# Introduction

Despite the inimitable title, label bias in positive and unlabeled learning is probably among the most common and problematic issues faced by machine learning practitioners. This can be a hard problem to detect and can seriously hinder model generalization. At Oracle Data Cloud, many of our supervised learning tasks fall under this classification, and we have researched several techniques that help to mitigate certain problems that might arise. If you are working on supervised learning problems, I would theorize that you too could be exposed to some of these issues, and this article may prove useful in identifying and mitigating these problems.

# Grocery Store Scenario

To help illustrate some of these points, let’s set up an example scenario. Suppose we run analytics for a grocery store and want to send out a mailer to entice people to buy a new brand of corn chips we just started stocking. It costs us money to send each mailer, so we want to only contact people that we think are likely to buy corn chips. A data scientist recently hired into the analytics department wants to use machine learning to find the most likely buyers of corn chips in the future, and only target likely buyers, improving the bottom line of the campaign. However, the data the grocery store collects on its customers is imperfect. There are a few flaws in the dataset our data scientist has to work with that might prevent the models from working if not properly accounted for.

# Definitions

Supervised learning is a subset of machine learning, where examples are assigned a specific label. Generally, there are two types of supervised learning: classification (labels are discrete) and regression (labels are a continuous numeric value). This is probably the most common type of machine learning, and things like image classification, customer value prediction, risk estimation, etc. all fall under this umbrella. Supervised learning models are explicitly passed labels (dependent variables) and asked to determine how the independent variables differentiate the labels from one another. Our grocery store scenario is an example of supervised learning. Our data scientist wants to use the information the store has about existing chip buyers to differentiate likely prospective chip buyers from unlikely prospects.
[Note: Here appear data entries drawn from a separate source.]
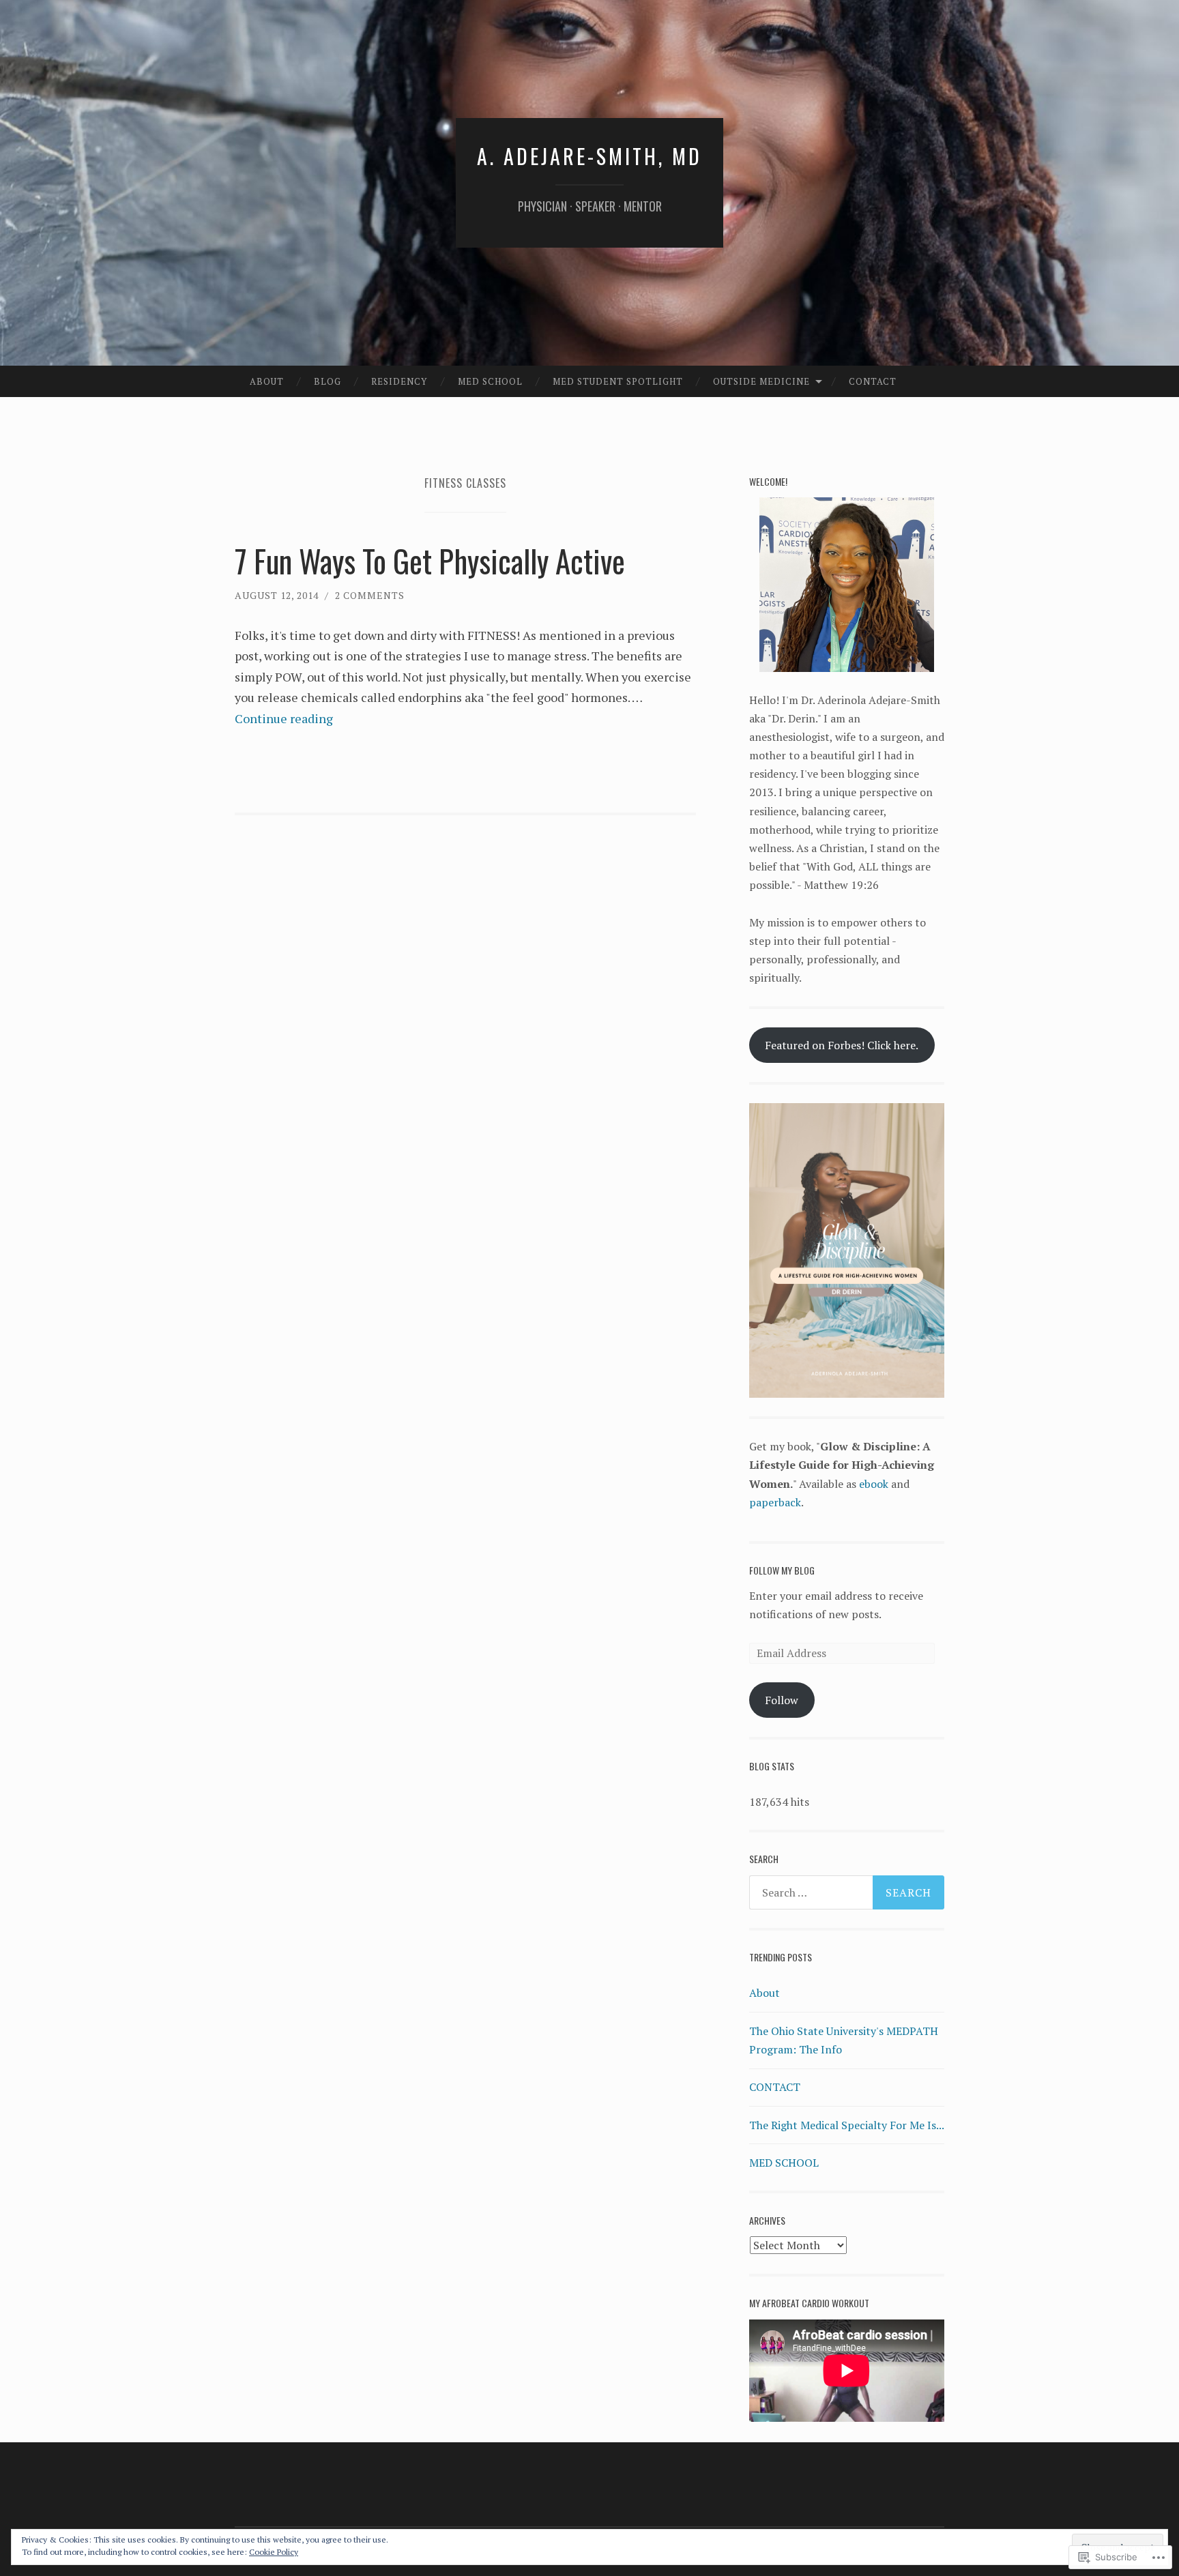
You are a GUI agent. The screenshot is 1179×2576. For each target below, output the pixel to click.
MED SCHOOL (784, 2162)
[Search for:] (846, 1892)
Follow (781, 1700)
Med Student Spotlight (618, 381)
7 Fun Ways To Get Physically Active (430, 560)
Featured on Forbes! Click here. (841, 1045)
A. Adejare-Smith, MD (589, 156)
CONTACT (873, 381)
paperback (775, 1502)
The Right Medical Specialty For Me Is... (846, 2125)
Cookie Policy (273, 2552)
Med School (490, 381)
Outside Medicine (761, 381)
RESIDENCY (399, 381)
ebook (873, 1483)
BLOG (327, 381)
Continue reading (284, 718)
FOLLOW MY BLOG (782, 1570)
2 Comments (370, 595)
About (267, 381)
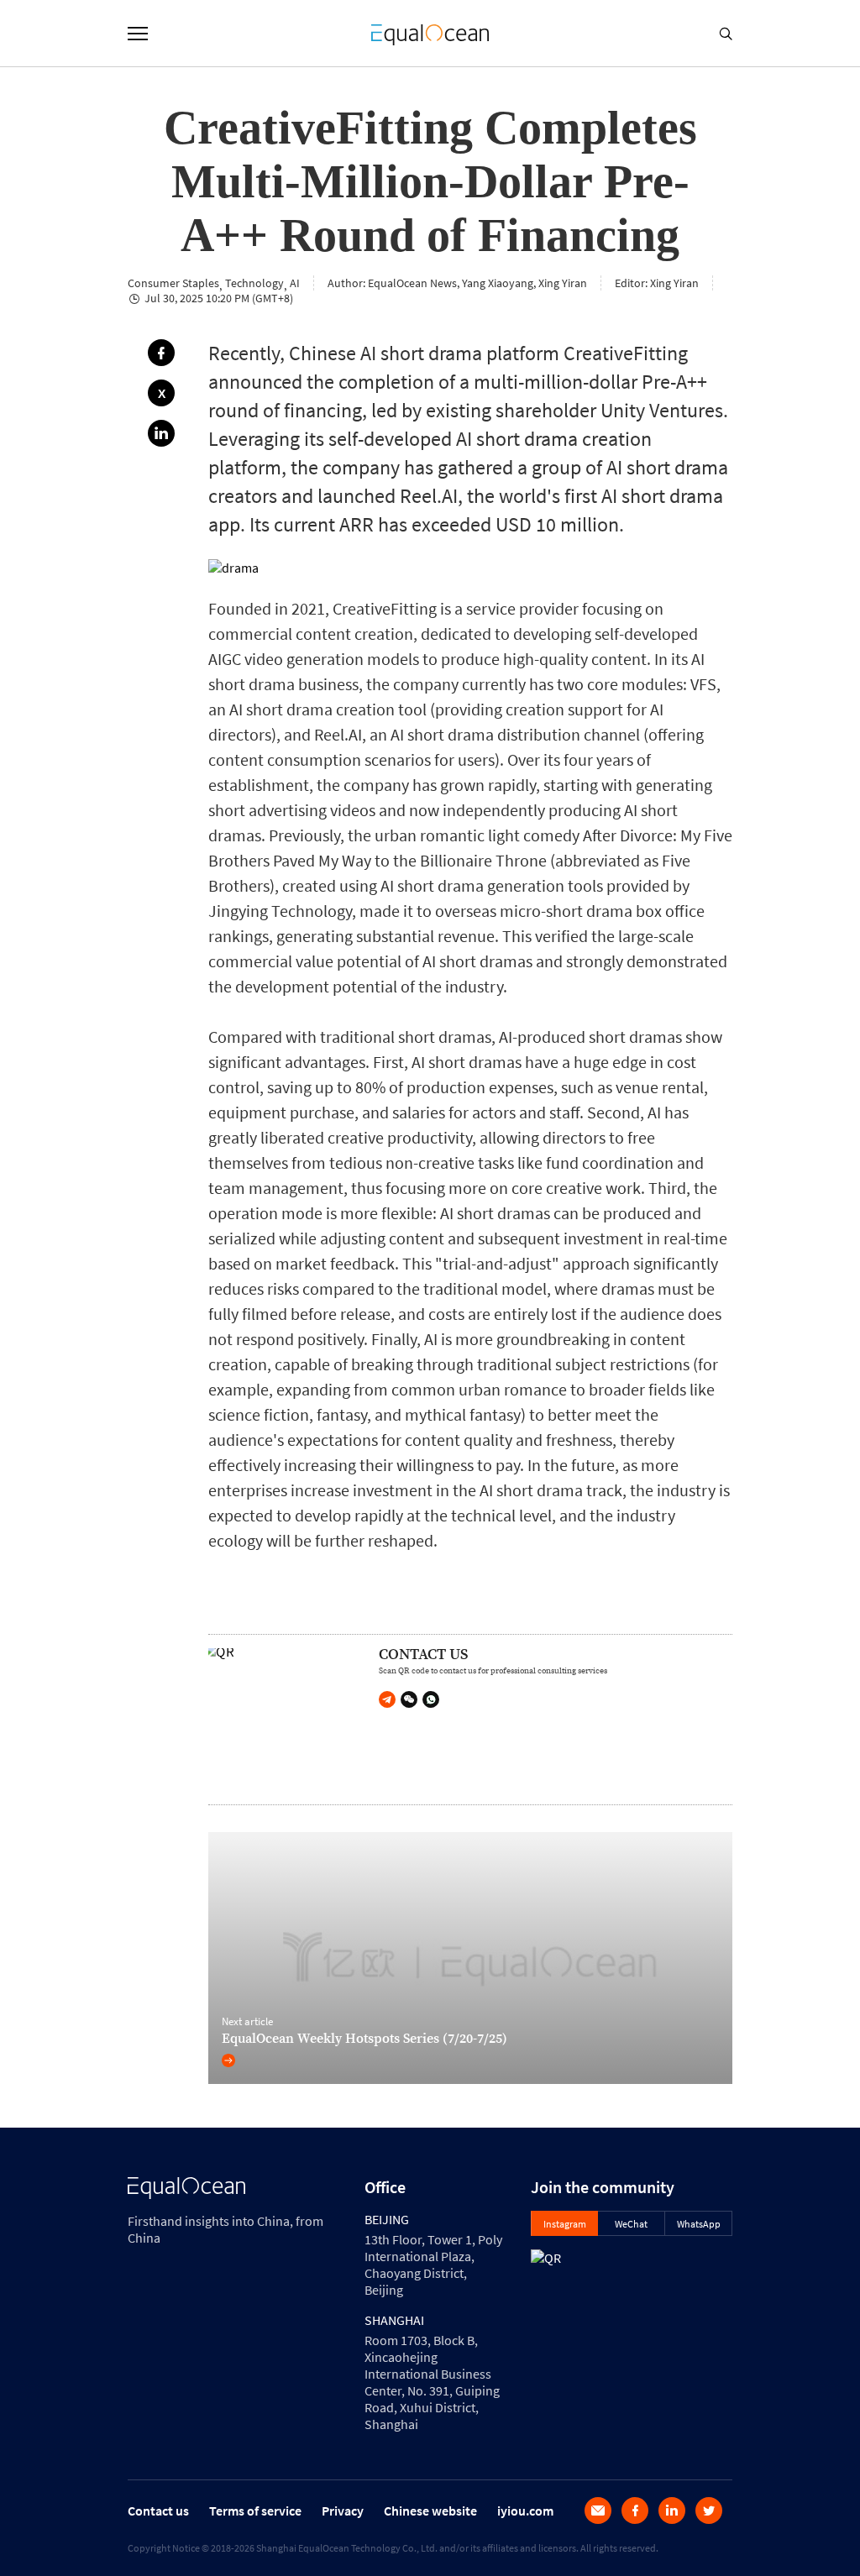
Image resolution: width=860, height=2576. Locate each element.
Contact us (158, 2510)
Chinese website (430, 2510)
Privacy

Label bias occurs when the set of labeled data is not fully representative of the entire universe of potential labels. This is a very common problem in supervised learning, stemming from the fact that data often needs to be labeled by hand (which is difficult and expensive). For instance, let’s say I wanted to create a service that identifies handwritten letters, but my training set consists solely of some letters I wrote by hand. Likely, my handwriting would not be representative of all the different ways letters can be written, and so any model trained from this dataset would not generalize to handwriting that differs significantly from mine. Or, referring back to our grocery store example, perhaps the only transactions we record as chip purchases are for customers that input their loyalty card number by entering their phone number, or perhaps only certain brands of chips are labeled in the store’s system as corn chips. It is reasonable to believe that there is some sort of structural difference between people that enter their phone number as opposed to use their card or prefer one brand of chips over another.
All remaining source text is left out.